### Written exercise
Rescale the material from its start through the line containing "Mysteries (57, 6)", inclusive, by giving only those lines again, requests included, with every coordinate in the answers multiplied by 0.95 and rounded to a whole number, halves up. Leave the pictures out.

### Data for this task

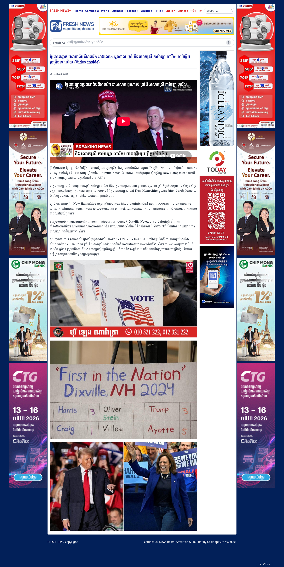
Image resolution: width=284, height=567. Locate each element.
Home (79, 11)
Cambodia (92, 11)
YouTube (146, 11)
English (170, 11)
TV (200, 11)
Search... (212, 10)
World (105, 11)
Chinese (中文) (187, 11)
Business (117, 11)
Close (266, 564)
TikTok (158, 11)
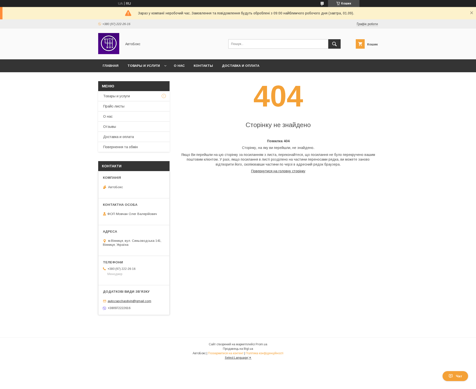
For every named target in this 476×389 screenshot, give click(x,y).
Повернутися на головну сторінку (278, 171)
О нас (179, 66)
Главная (111, 66)
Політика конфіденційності (264, 353)
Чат (459, 376)
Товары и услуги (143, 66)
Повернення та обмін (120, 147)
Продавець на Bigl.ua (238, 349)
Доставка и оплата (240, 66)
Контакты (203, 66)
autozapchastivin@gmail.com (129, 301)
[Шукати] (334, 44)
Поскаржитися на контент (225, 353)
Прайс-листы (113, 106)
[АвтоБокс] (108, 53)
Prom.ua (261, 344)
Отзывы (109, 127)
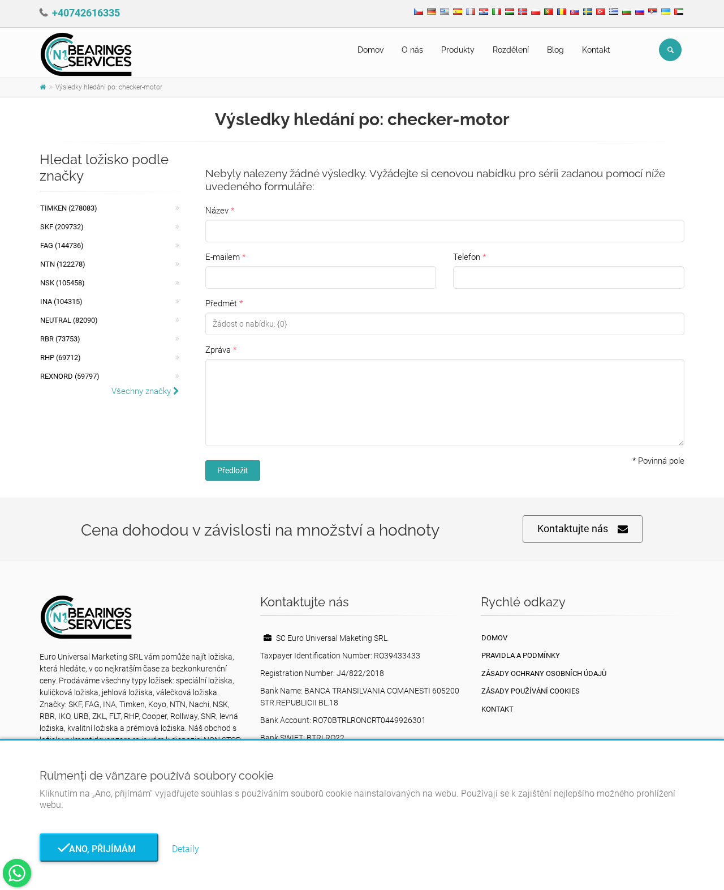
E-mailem (222, 257)
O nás (412, 49)
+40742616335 (86, 13)
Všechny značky (142, 391)
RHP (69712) (60, 357)
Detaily (185, 849)
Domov (370, 49)
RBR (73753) (60, 339)
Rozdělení (511, 49)
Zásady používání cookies (530, 691)
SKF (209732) (62, 226)
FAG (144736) (62, 245)
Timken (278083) (68, 208)
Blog (555, 49)
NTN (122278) (62, 264)
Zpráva (218, 350)
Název (217, 211)
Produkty (458, 49)
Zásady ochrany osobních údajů (543, 673)
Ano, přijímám (99, 849)
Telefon (466, 257)
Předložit (232, 470)
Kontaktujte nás (572, 528)
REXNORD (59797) (70, 376)
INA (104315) (61, 301)
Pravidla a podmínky (520, 655)
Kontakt (596, 49)
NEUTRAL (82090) (69, 320)
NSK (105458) (62, 283)
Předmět (221, 303)
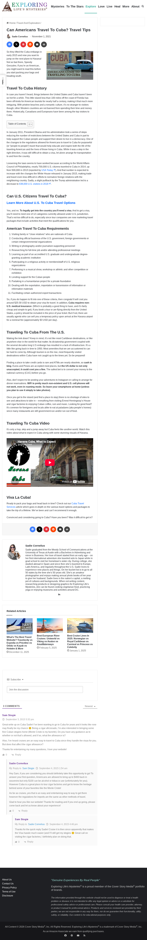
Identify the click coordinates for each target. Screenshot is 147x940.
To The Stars (75, 6)
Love (101, 6)
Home (12, 23)
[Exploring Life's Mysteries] (25, 6)
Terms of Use (9, 891)
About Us (7, 879)
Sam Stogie (28, 768)
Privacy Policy (9, 887)
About (135, 6)
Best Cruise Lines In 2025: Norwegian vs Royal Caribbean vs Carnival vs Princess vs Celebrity (80, 641)
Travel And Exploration (28, 23)
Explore (91, 6)
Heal (117, 6)
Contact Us (7, 883)
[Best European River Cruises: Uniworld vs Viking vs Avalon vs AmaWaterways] (50, 625)
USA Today (47, 170)
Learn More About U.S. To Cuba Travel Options (41, 203)
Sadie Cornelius (20, 36)
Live (109, 6)
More (125, 6)
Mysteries (57, 6)
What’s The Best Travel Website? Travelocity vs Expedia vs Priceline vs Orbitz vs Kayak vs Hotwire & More (19, 643)
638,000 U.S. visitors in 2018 (34, 184)
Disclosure (7, 895)
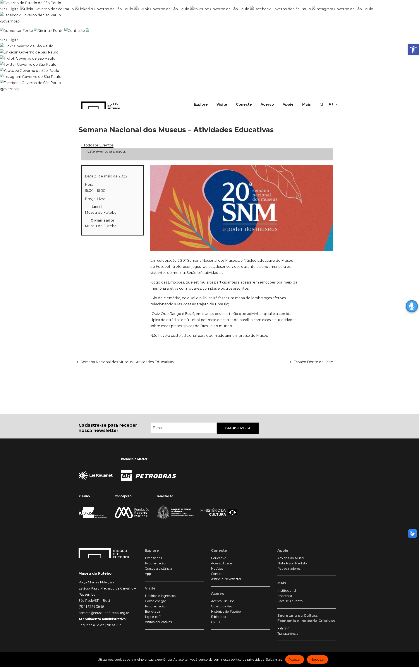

### Reply to the task
Image resolution: width=284, height=567. Locate each element.
Home (75, 10)
Cambodia (87, 10)
YouTube (139, 10)
English (162, 10)
TV (190, 10)
Search... (201, 10)
World (100, 10)
Chinese (中文) (178, 10)
Business (111, 10)
Close (253, 536)
TikTok (150, 10)
For every named target in this 476×389 screenshot, give click(x,y).
Повернутися на головну сторінку (264, 162)
О нас (170, 63)
Главная (105, 63)
Політика конфіденційності (251, 335)
Чат (436, 357)
Товары и услуги (136, 63)
Повернення та обмін (114, 140)
Продавець на Bigl.ua (226, 332)
Доставка и оплата (228, 63)
Контакты (193, 63)
autozapchastivin@gmail.com (123, 286)
[Шукати] (317, 42)
Поскаржитися на контент (214, 335)
Прайс-листы (107, 101)
[АвтоБокс] (103, 50)
Prom.ua (248, 327)
Отзывы (104, 121)
E-mailem (211, 244)
O nás (391, 47)
+40742616335 (82, 12)
Všechny značky (135, 371)
RHP (69712) (57, 339)
Detaily (176, 807)
Domov (352, 47)
RBR (73753) (57, 322)
Rozdělení (485, 47)
Zásady používání cookies (504, 656)
SKF (209732) (59, 215)
FAG (144736) (59, 233)
Timken (278083) (65, 198)
Blog (527, 47)
NTN (122278) (59, 251)
Zpráva (207, 333)
Název (206, 200)
Produkty (435, 47)
Zásady ochrany osobních údajů (516, 639)
Ano, přijímám (94, 807)
Telefon (443, 244)
Předložit (220, 447)
Kontaktujte nás (543, 502)
REXNORD (59797) (67, 357)
INA (104315) (58, 286)
Pravidla a podmínky (494, 622)
Kontakt (566, 47)
NEUTRAL (82090) (66, 304)
NSK (105458) (59, 269)
Předmět (210, 288)
Identify the click coordinates for each target. Screenshot is 147x940.
To The Stars (71, 6)
Love (96, 6)
Home (11, 22)
[Exploring Life's Mysteries] (24, 6)
Terms of Use (9, 846)
About Us (7, 835)
Sam Stogie (27, 730)
Privacy Policy (9, 843)
About (128, 6)
Best Cruise Lines In 2025: Norwegian vs Royal Caribbean vs Carnival vs Princess vs Celebrity (76, 609)
Travel And Exploration (27, 22)
Explore (86, 6)
Heal (111, 6)
Contact Us (7, 839)
[Best European River Cruises: Uniworld vs Viking vs Avalon vs AmaWaterways] (48, 594)
USA Today (45, 162)
Learn More About U.S. To Cuba Travel Options (39, 193)
Sadie Cornelius (19, 34)
Live (104, 6)
More (119, 6)
Mysteries (54, 6)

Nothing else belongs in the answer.